Does three medians determine a triangle? If given three medians, is there only one triangle that has these three medians? How do I prove that?
 A: Apologies about the lack of a diagram. It is important that you supply it.
Let $ABC$ be a triangle, and let $M_a$ be the midpoint of side $BC$. Let $\theta=\angle AM_aB$. Then $\angle AM_aC=180^\circ -\theta$. Let $m_a$ be the length of the median $AM_a$.
By the Cosine Law applied to $\triangle AM_aB$ we have
$$c^2=(a/2)^2+m_a^2-2(a/2)(m_a)\cos\theta.$$
Similarly, we have
$$b^2=(a/2)^2+m_a^2-2(a/2)(m_a)\cos(180^\circ -\theta).$$
Adding, we get, since $\cos(180^\circ-\theta)=-\cos\theta$, that
$$b^2+c^2=a^2/2+2m_a^2,$$
so 
$$2b^2+2c^2-a^2=4m_a^2.$$
We get similar equations for the other medians.
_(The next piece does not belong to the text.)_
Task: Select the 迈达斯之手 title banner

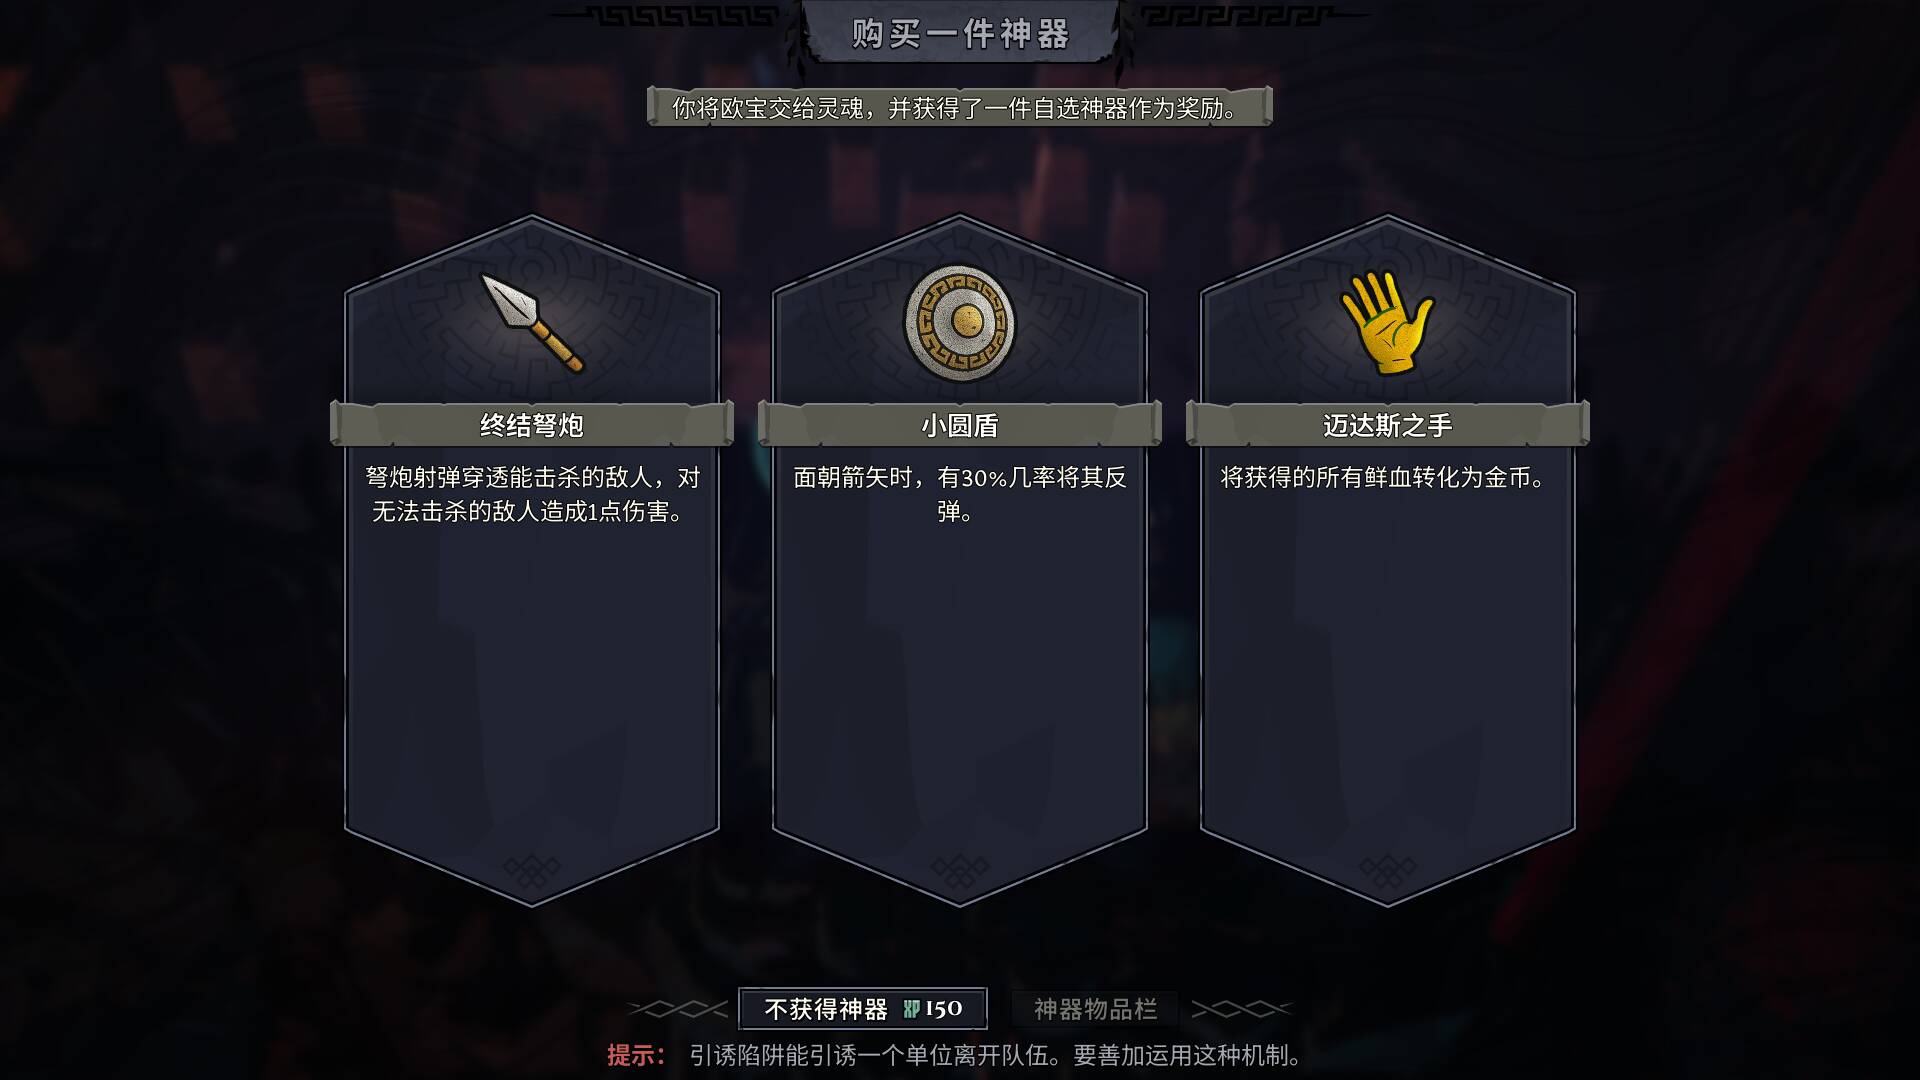Action: click(x=1388, y=425)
Now given $m_a$, $m_b$, and $m_c$ we can solve the system of linear equations for $a^2$, $b^2$, and $c^2$.
Remark: Note that given three lengths, these lengths are not necessarily the lengths of the medians of a triangle. In terms of our equations, there may not be positive solutions for $a^2,b^2,c^2$. This is geometrically obvious, since it is clear that there is no triangle with medians $1,1,1000$. In fact the medians of any triangle themselves form a triangle, so satisfy the triangle inequality.